What Happens If One Of The Parties Involved In a Court Order Lives Out Of State?
Enforcement Of Court Orders/Defending Contempt
Legally that does not change things most of the time, if one of the parties in a court order lives out of state. Normally, it is just a matter of logistical complications rather than legal complications. For example, a court may require a party to be served formally by a process server at the order to show cause. Ordinarily, that is not required, but sometimes a court will require out of an abundance of caution. If that happens, then the logistical problems of finding a process server or locating the other party may become an issue. If the Office of Recovery Services is involved on a child support issue, then the Utah office may reach out to the other state’s equivalent office, and ask that office to register the Utah order in the other state to file an order and show cause in the other state.
Any court order from any state, if properly registered, can be enforced in any other state. For example, if there is a Kansas decree of divorce that is properly registered here in Utah, any party can register that order here(it is not a complicated procedure), and then file an order to show cause in Utah to have the other party who lives here held in contempt for failure to comply with the Kansas order. They do not necessarily have to go back to Kansas to do that. The court in Utah would not be able to change the orders in any way, but does have the authority to enforce a sister state’s orders.
How Serious Is It To Be Held In Contempt For Failing To Comply With A Court Order?
If a party is found to be non-compliant, or in contempt of court, they will have “unclean hands,” it can be serious. If they ask the court for relief through a petition, or a motion, the court may be less inclined to grant that relief, because they have unclean hands. The potential sanctions against them could be severe. If the order to show cause is held before a court commissioner, the court commissioner has the authority to have the non-compliant party incarcerated for up to five days. If it is held before a judge, the judge has the authority to incarcerate the non-compliant party for up to thirty days. In addition, the prevailing party in an order to show cause will often be granted their attorney’s fees, which may depend on how complicated the order to show reveals, and these issues costs thousands of dollars.
Then, of course there are the other potential sanctions that the court can order. So yes, they should be taken very seriously.
How Practical Is It For Someone To Try And Handle An Order To Show Cause Without An Attorney?
It is possible to handle an order without representation, but difficult, and not recommended. The various rules, and case law surrounding enforcement of court orders are sometimes complex, and the way that those rules, and cases interact with one another, are also complex. The potential consequences for failing to do it right can be far reaching.
How Important Is It To Hire An Experienced Attorney To Handle An Order To Show Cause?

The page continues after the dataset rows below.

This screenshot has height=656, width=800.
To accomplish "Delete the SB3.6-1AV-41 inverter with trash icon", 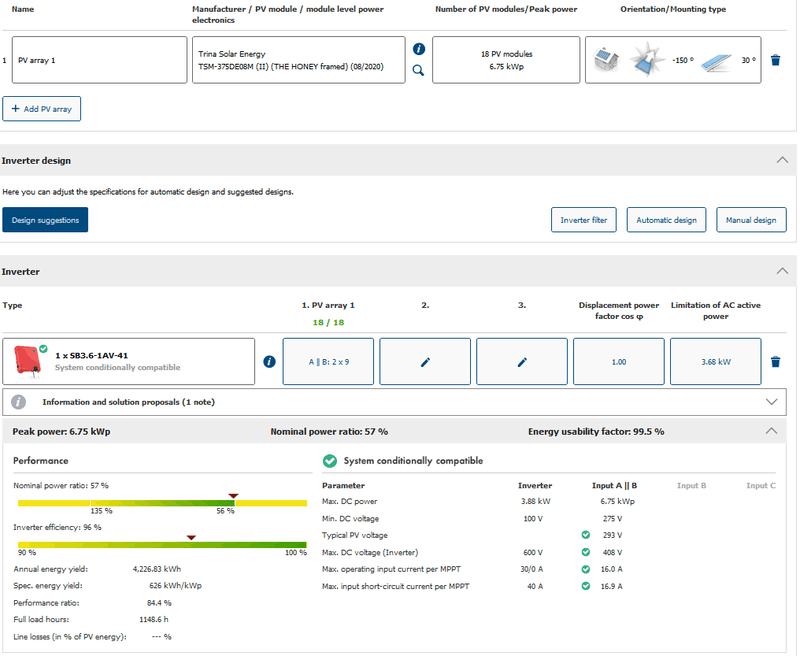I will 775,362.
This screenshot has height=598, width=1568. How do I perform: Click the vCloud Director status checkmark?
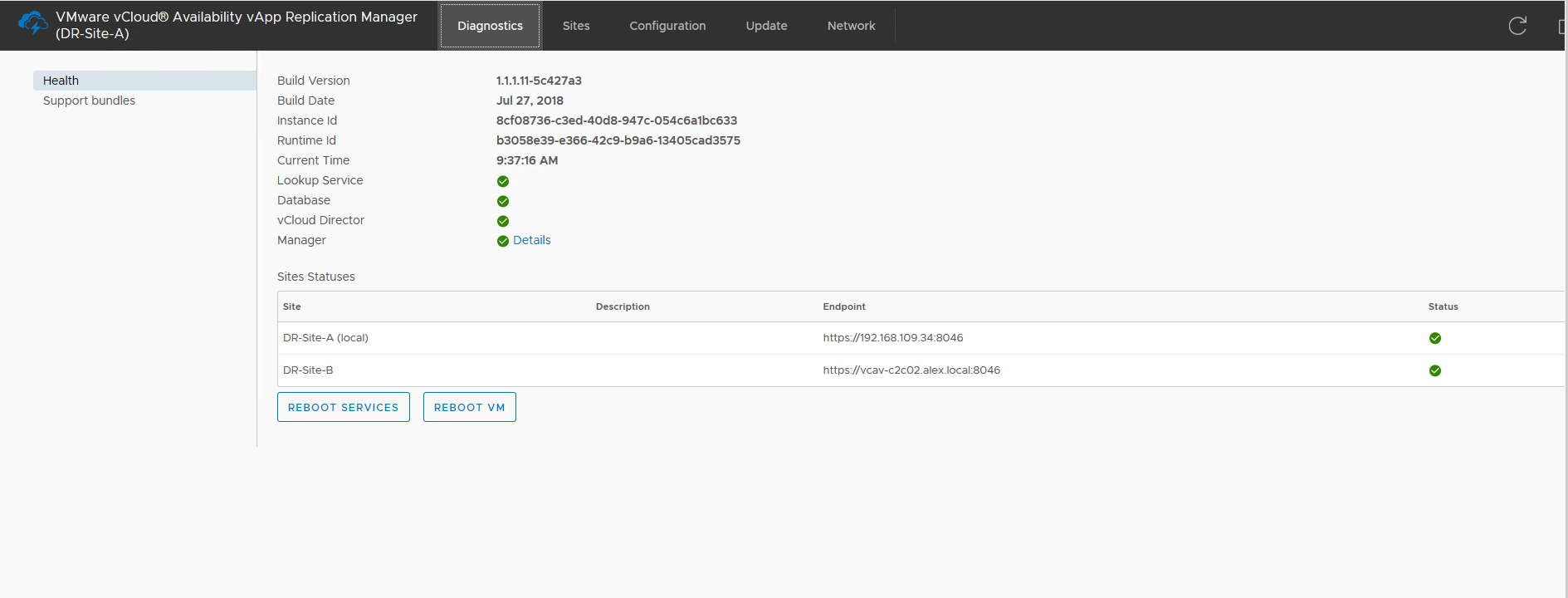(x=503, y=221)
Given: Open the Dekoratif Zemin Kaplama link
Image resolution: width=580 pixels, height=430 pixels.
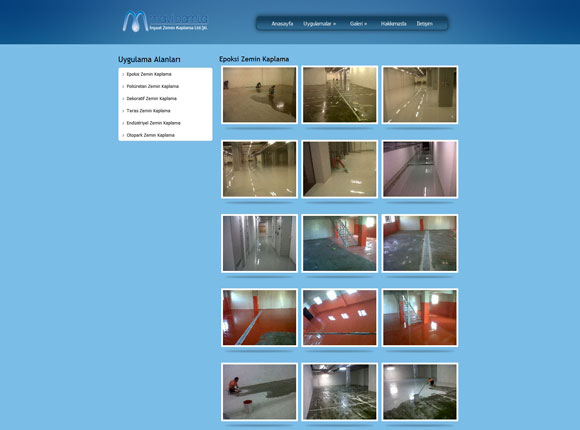Looking at the screenshot, I should 151,98.
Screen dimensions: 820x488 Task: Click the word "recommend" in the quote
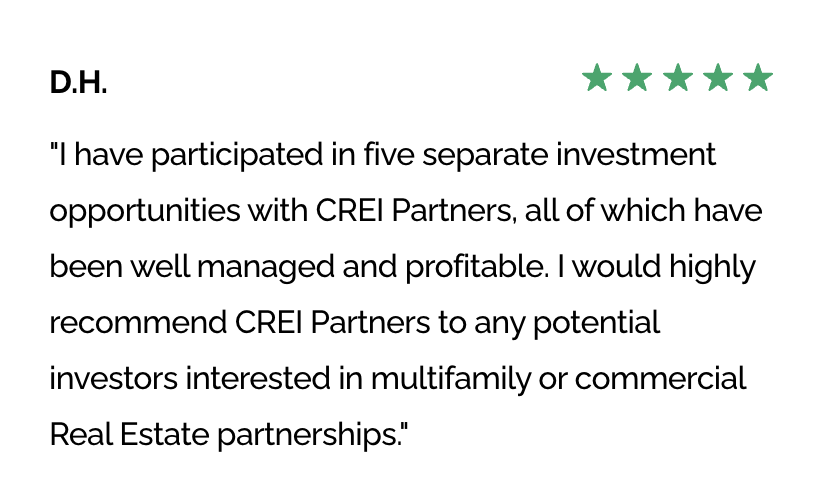(137, 324)
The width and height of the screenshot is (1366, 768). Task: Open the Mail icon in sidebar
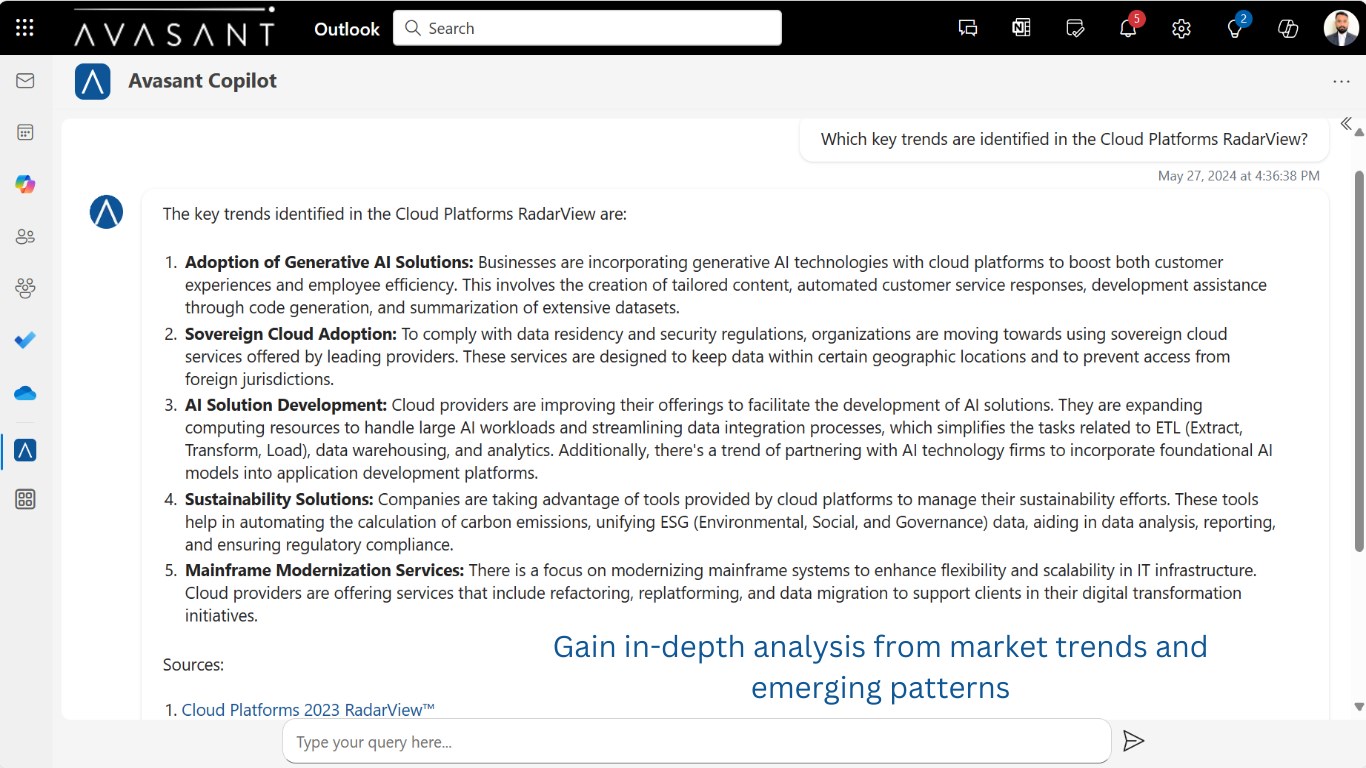(x=25, y=80)
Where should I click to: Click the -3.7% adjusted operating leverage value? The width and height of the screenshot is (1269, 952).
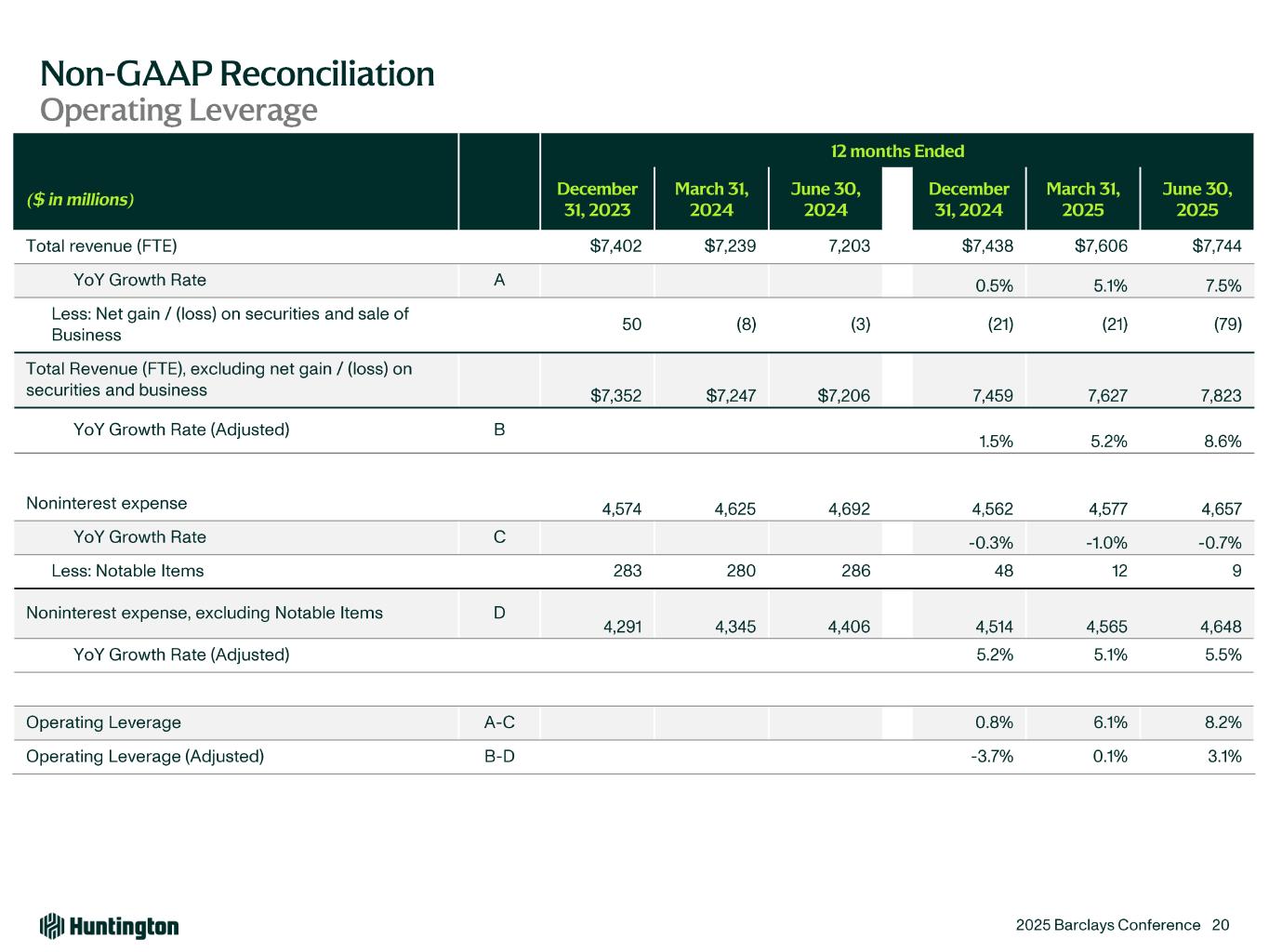[x=992, y=756]
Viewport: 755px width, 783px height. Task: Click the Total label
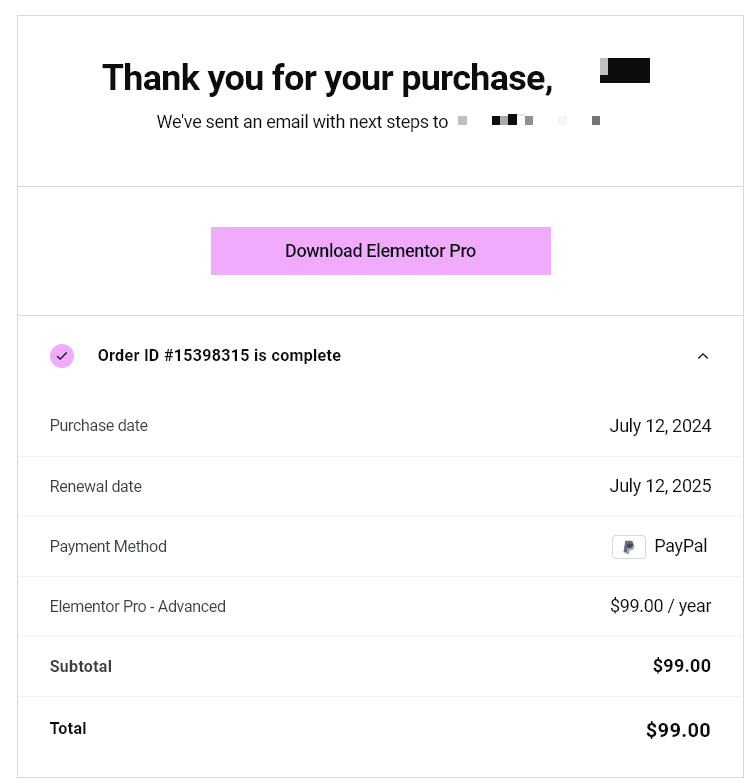68,729
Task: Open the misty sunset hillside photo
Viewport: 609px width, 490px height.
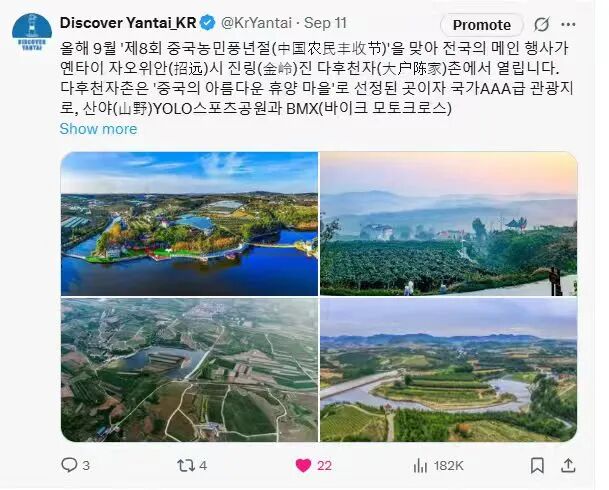Action: point(449,224)
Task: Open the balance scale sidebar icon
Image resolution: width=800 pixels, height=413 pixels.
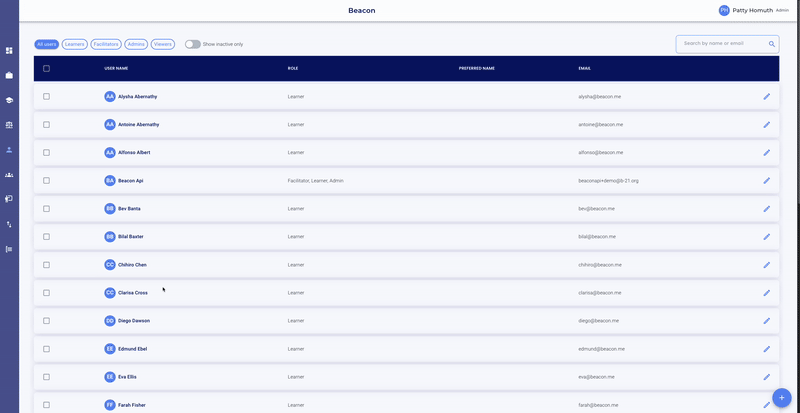Action: pos(9,125)
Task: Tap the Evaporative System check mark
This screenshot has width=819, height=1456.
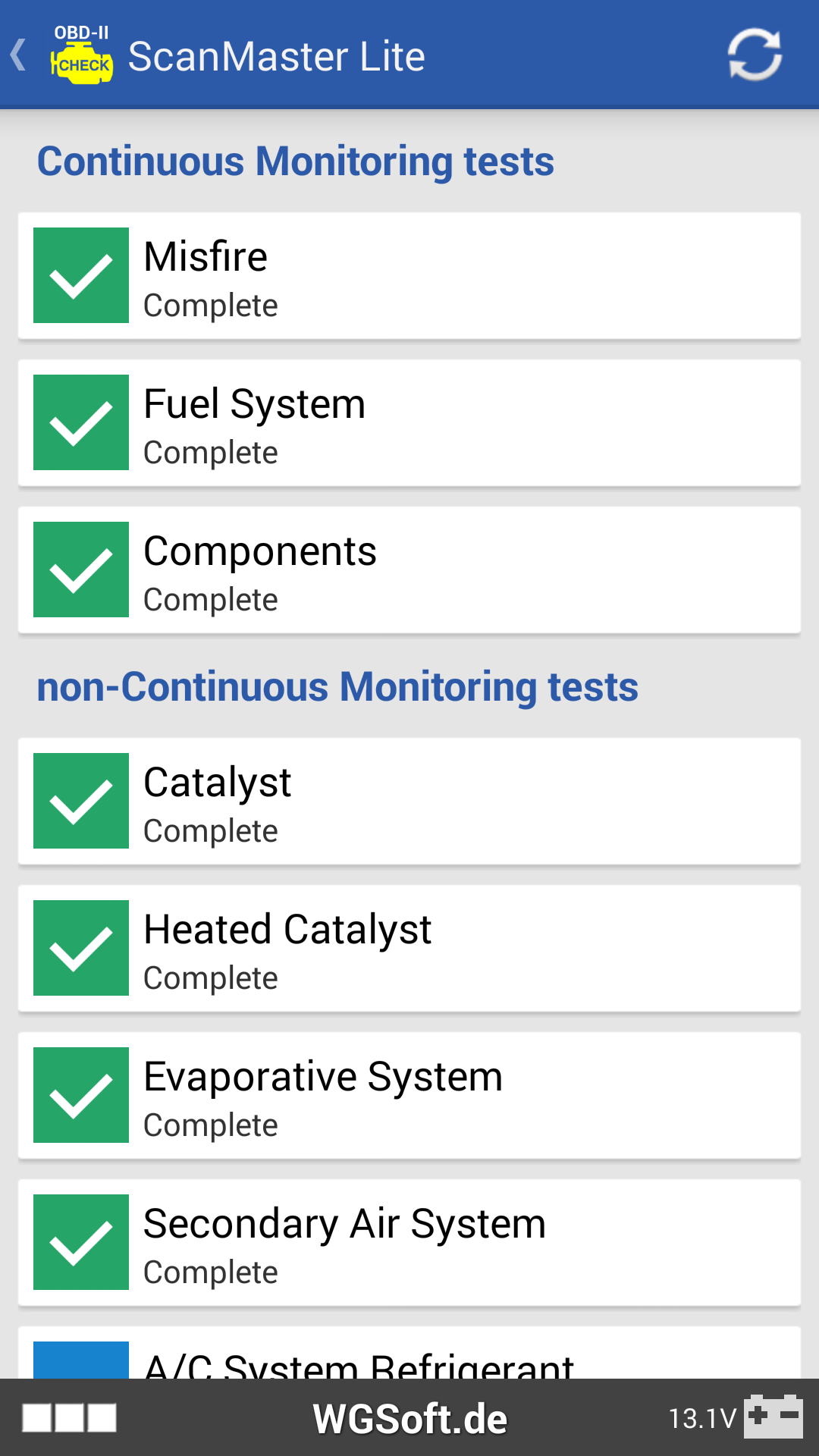Action: pos(81,1095)
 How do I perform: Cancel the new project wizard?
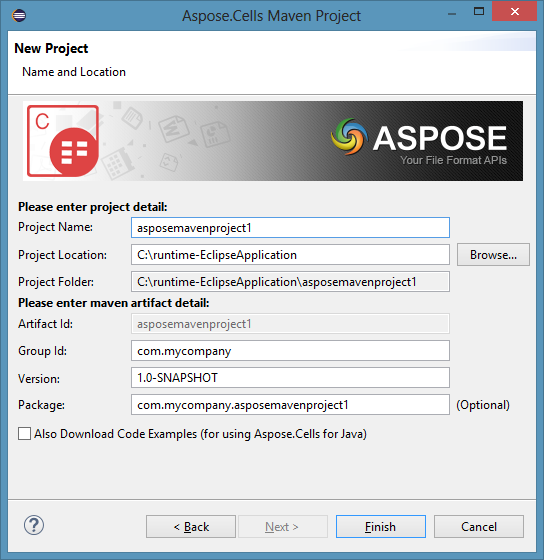(479, 526)
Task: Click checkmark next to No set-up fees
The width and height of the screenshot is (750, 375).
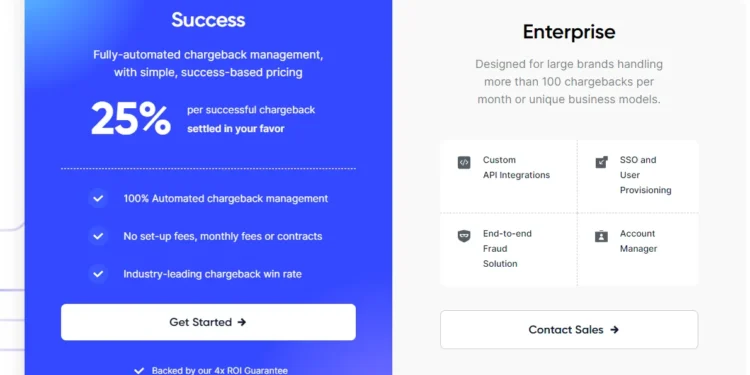Action: tap(98, 236)
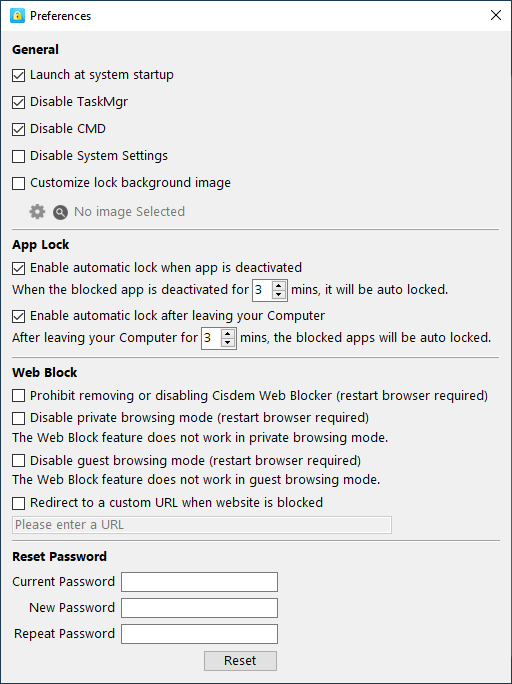The height and width of the screenshot is (684, 512).
Task: Close the Preferences window
Action: (496, 16)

Any experienced family law attorney will have experience filing or defending against orders to show cause. If you want an order to show cause to be filed in a family law, or a domestic case, and if the attorney you retained is experienced with family law, then generally, they will also be experienced with orders to show cause. Therefore, it is important to have an experienced attorney that understands the court’s thinking, reasoning, and what the court is likely to do or not to do in the circumstances of a particular case. Orders to Show Cause are not so specialized an area of law that attorneys take only Order to Show Cause cases. It is not like some DUI attorneys where all they do is DUI case work. Family law attorneys develop that particular expertise, and any experienced family law attorney will have the knowledge to do so.
Helpful Tips For Both Parties Involved In An Order To Show Cause
If the court order was the result of a stipulation; an agreement between the parties, the court is going to assume that any available evidence that existed at the time that the time the agreement was entered into would have supported entry in that same order. In other words, if a party agrees to something, they won’t be able to argue later that they really did not have the ability to comply with the agreed-upon order at the time that they entered into the agreement. The court is going to assume that if you agree to something, you know what you are doing, and you have the ability to comply. Parties should not enter into agreements that they cannot comply with, and then expect the court not to enforce that order.
The court will enforce it, because it will assume that the parties have the ability to comply, unless there have been demonstrable changed circumstances from the time that the parties entered into the agreement, or after that time. Sometimes people file an order to show cause, and asking the court to do through the backdoor what it lacks the ability to do through the front door. What I mean by that is they will file an OSC asking the court to change or modify court orders, rather than or in addition to enforcing existing court orders. But the purpose of an OSC is not to change court orders, but to enforce existing orders. If a party files an order to show, and in any way asks for the court orders to be changed, they are following the wrong procedure, and the court will not likely change the court order.
Instead of a person wishing to change their court order, they should file a Petition to Modify the court order demonstrating changed circumstances from the date of the original order.